Here is a preliminary timeline for completing this task. 

• Evaluate uncertainties in extinction correction for the PS1-Gaia catalog (by early March )
• Reflect the uncertainties of the extinction correction to classification errors (by mid March)
• Validate classification accuracy by using the Gaia simulated catalog (by the end of March)
• Validate classification accuracy by using external catalogs, e.g., APOGEE, MaStar (by mid April) 

Could you elaborate on the 1st-3rd points?  How are you going to estimate the extinction correction uncertainty and then account for it?  Are you going to just increase the photometric error?  Also, I am not sure what the 'Gaia simulated catalog' is (this is simply due to my ignorance).

Thank you for your comments! For points 1-3, I'm thinking to disturb parallax (distance) according to parallax error to estimate E(B-V) uncertainties due to distance errors.

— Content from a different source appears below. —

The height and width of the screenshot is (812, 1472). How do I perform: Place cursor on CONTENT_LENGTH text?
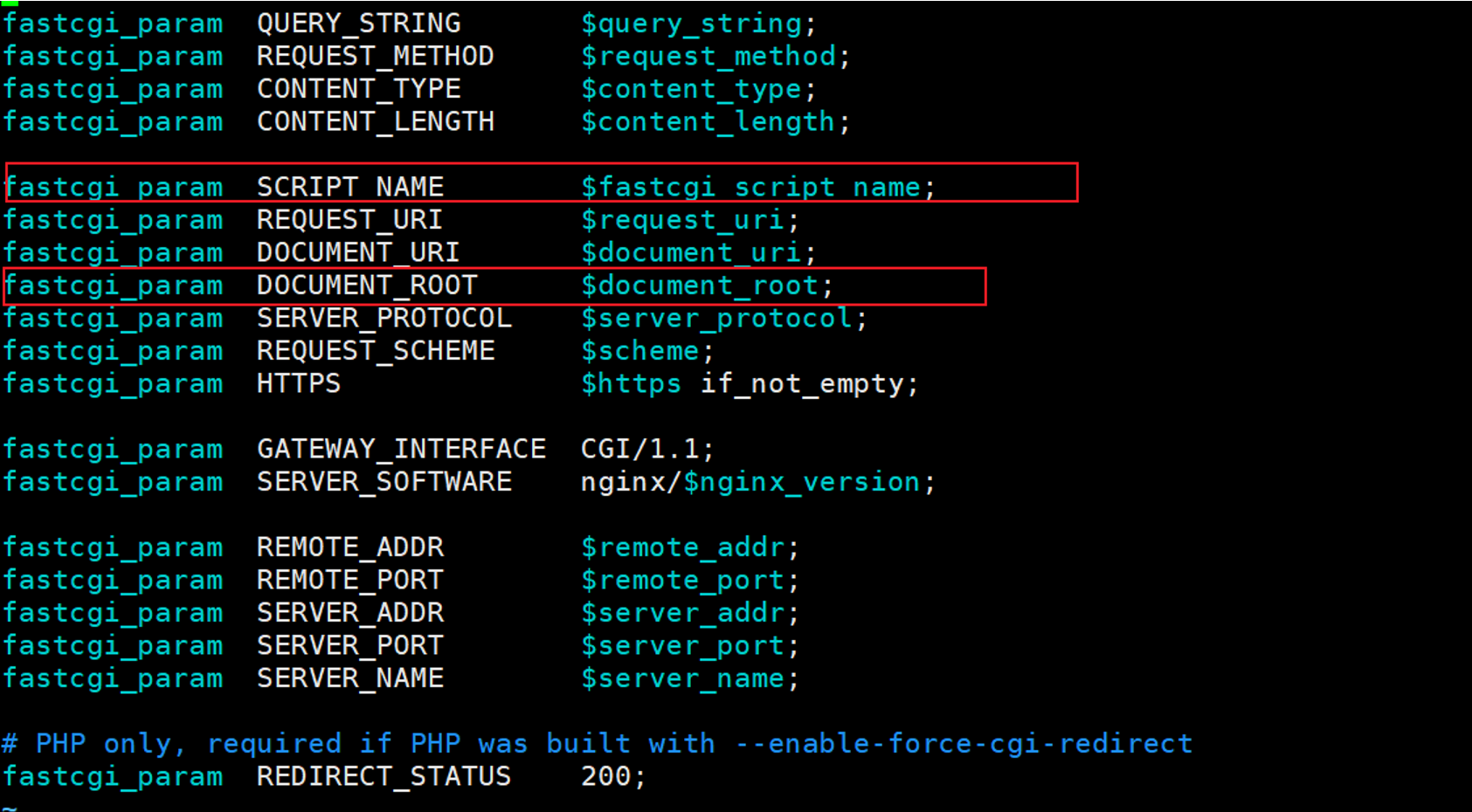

We could then adopt E(B-V) uncertainties to extinction-corrected colors for the training set. Using this perturbed training set, we can re-evaluate the classification precision for the training set. We can also adopt such uncertainties to the Gaia simulated catalog to evaluate the classification precision, independently. Gaia simulated catalog is a mock stellar catalog from Gaia archive. This catalog includes photometry, astrometry, and intrinsic properties of stars (Teff, logg, [Fe/H], etc..) simulated based on assumed stellar density distributions + stellar evolution models.      Those are my naive thinking so at the moment I'm not sure if they are totally useful. Any comments or suggestions are appreciated.  

I meant to respond earlier, but apologies for being slow.  The plan sounds OK to me.  Let me make a few more comments/question:
1 – when you estimate the E(B-V) variation from the proper motion distance uncertainty, you implicitly assume that the 3D extinction map is correct (and only the distance to an object is wrong).  There must be systematic errors in the 3D map and the variation E(B-V) is probably a lower limit.
2 – are you going to run a Monte-Carlo simulation to account for the E(B-V) variation in your logistic regression classifier?  I may be wrong here, but I thought the input training sample had only binary classification (i.e., F-star or not) and I was not clear about how you would incorporate the E(B-V) variation.

Thanks for additional comments.

> 1 – when you estimate the E(B-V) variation from the proper motion distance uncertainty, you implicitly assume that the 3D extinction map is correct (and only the distance to an object is wrong).  There must be systematic errors in the 3D map and the variation E(B-V) is probably a lower limit.

That's a good point. Indeed, we should take into account, not only distance uncertainty, but also the uncertainties in 3D dust map. I'm exploring an alternative approach to take into account both. 

>2 – are you going to run a Monte-Carlo simulation to account for the E(B-V) variation in your logistic regression classifier?  I may be wrong here, but I thought the input training sample had only binary classification (i.e., F-star or not) and I was not clear about how you would incorporate the E(B-V) variation.

Sorry that it was not clear in my explanation. I meant doing such Monte-Carlo simulations for the training set and checking how the accuracy and precision change. With this approach, it would not be possible to evaluate the classification uncertainties for individual stars. 

Candidate F-type stars have been selected from PanStarrs1 DR2 and have already sent to Onodera-san to be registered to the target database.